ZZ plant / Eternity plant (Zamioculcas Zamiifolia)

The entirety plant can be very happy I the bathroom

The ZZ plant prefers humid conditions and doesn’t like bright light which makes it ideal for a windowless bathroom. Like the snake plant, they have tall leaves that grow upwards, making them ideal for smaller bathrooms.

Chinese money plant (Pile Peperomioides)

Chinese money plants can be very happy I the bathroom

Like the dragon plant, the Chinese money plant needs a little bit of light once a week but they act as powerful air purifiers. They’re also exceptionally easy to take care of.

How to keep bathroom succulents happy?

The most important thing to remember when keeping a succulent in a bathroom is that they prefer drier soil which means they can’t get too wet and shouldn’t be overwatered. That might sound silly as, after all, they’re in a humid room but succulents don’t like wet soil and absorb the humidity through their leaves. With this in mind, you should make sure the pot has drainage holes so that the soil can drain itself properly.

Overwatering can also be a problem with succulents that are kept in bathrooms. We’re conditioned to think that if the soil isn’t wet then the plant needs watering but doing this with a succulent isn’t a good idea. Instead, wait until the soil is completely dry, wait a few more days, then give it a little bit of water. This normally works out to be around once every 7 to 10 days.

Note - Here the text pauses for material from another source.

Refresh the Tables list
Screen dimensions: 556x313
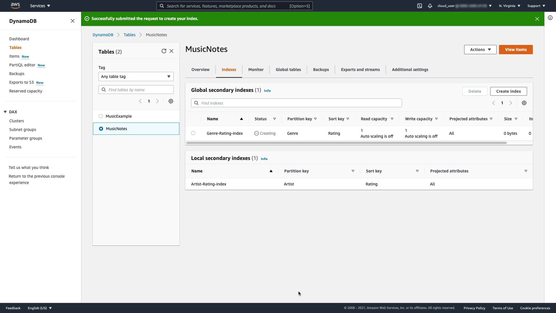click(164, 51)
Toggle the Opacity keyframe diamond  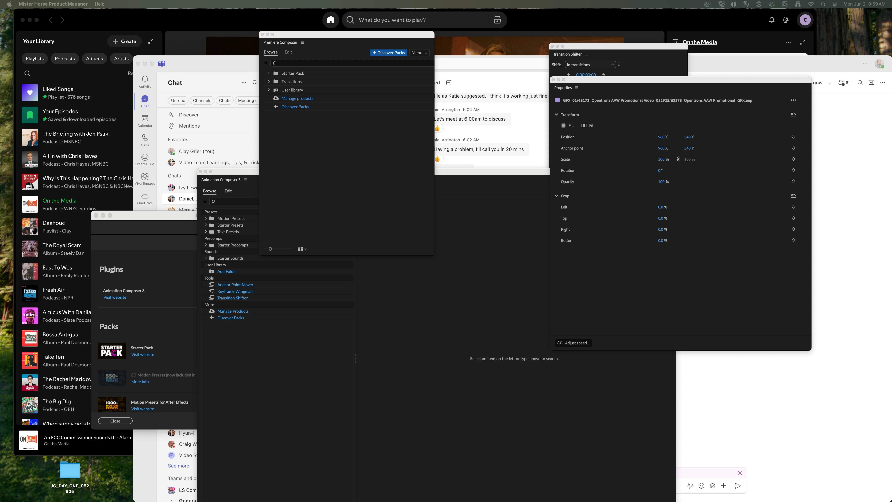coord(793,182)
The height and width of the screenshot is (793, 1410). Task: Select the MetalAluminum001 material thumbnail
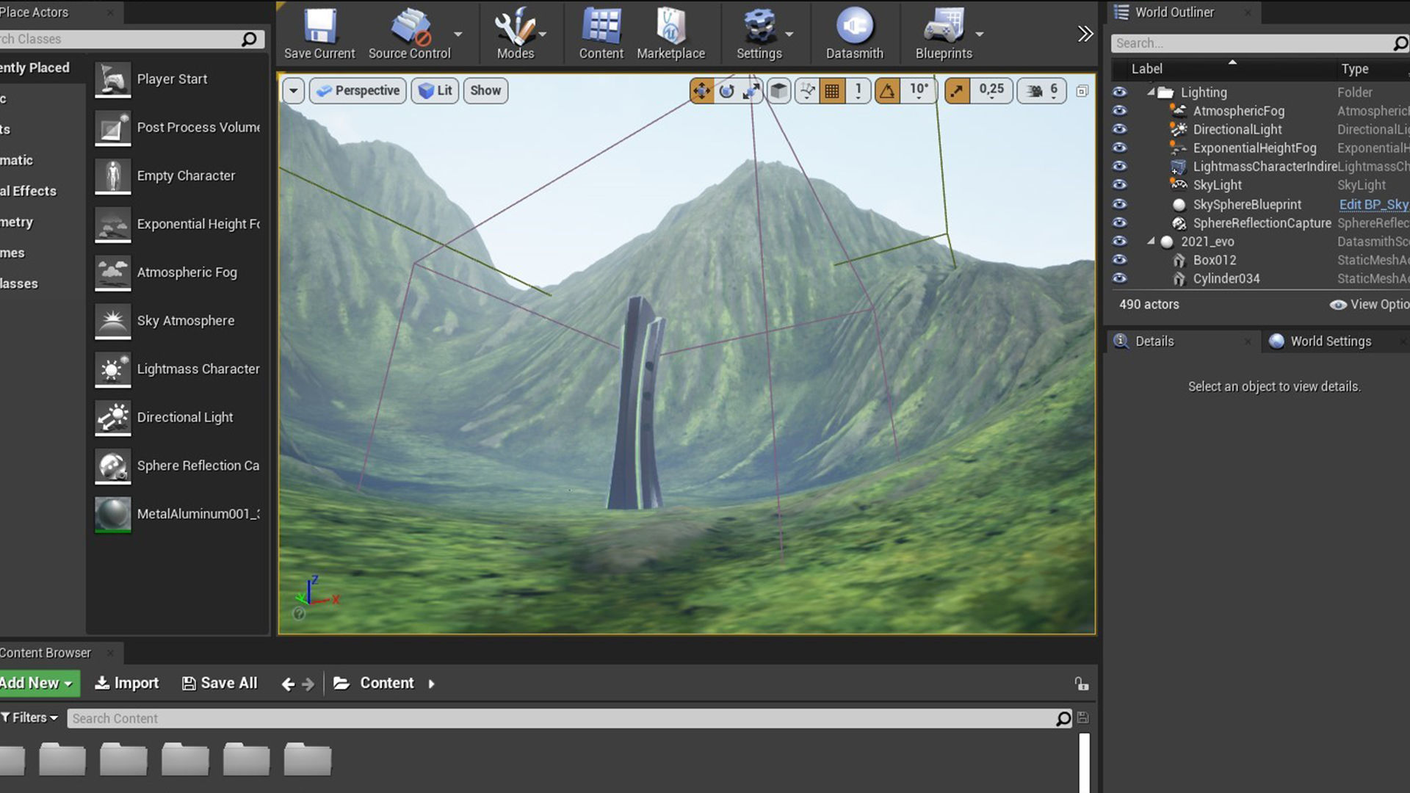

Even if your bathroom has a window these tend to be frosted so won’t let as much light in as a normal window would. While this isn’t a problem your succulent will thank you for giving it a little bit of light every couple of weeks.

When cleaning your bathroom try not to get any cleaning products on your succulents, the chemicals in many products can damage the leaves and in some cases kill the plant. If you do get some of the plants then you can use plant wipes to remove them straight away. You can use whatever wipes you prefer, but I like to use these ones because they’re gentle and perfect for succulents.

The last thing to remember about keeping your succulent happy in a bathroom is to make sure you don’t put it too close to any heat sources. This includes radiators, electric clothes driers, and even hair driers.

Succulents can live happily inn the bathroom

Increasing the light in your bathroom

While you can easily rotate your succulents so that they get enough light you might prefer to keep them in the bathroom all of the time but don’t worry there are things you can do to increase the amount of light in your bathroom.

Grow lights

Not everybody likes the idea of grow lights, nor do they want to bother with installing them but they can drastically increase the amount of ‘natural’ light in your bathroom. Ranging from around $10 to well over $100, they work by emitting a full spectrum of light that helps to stimulate photosynthesis, this tricks the plant into thinking the light it’s getting is natural.

I’ve tried a few different grow lights over the years and have found the Ldmhlho LED light to be the best, it’s cheap (which is never a bad thing), fully adjustable, has a timer, offers the full spectrum of light, and is available with one or two heads. It’s also available on Amazon which means you can get it with free delivery too.

Keep the door open

When you’re not using the bathroom keeping the door open will allow natural light from other rooms to shine into the bathroom. Admittedly it might not be much but that’s exactly what succulents prefer.

Use mirrors

Okay, I know this sounds silly but hear me out here. If you leave your bathroom door open and place a mirror in the right place it’ll be able to reflect natural light from other rooms into the bathroom itself. 

Paint

You might think that painting your bathroom (or using colored tiles) won’t make a difference to the amount of light in the room but you might be surprised. Using bright warm colors will help to reflect any natural light around the room, making a better environment for your succulent. This is even truer of tiles and paints with a silk finish because they increase the reflection of the light.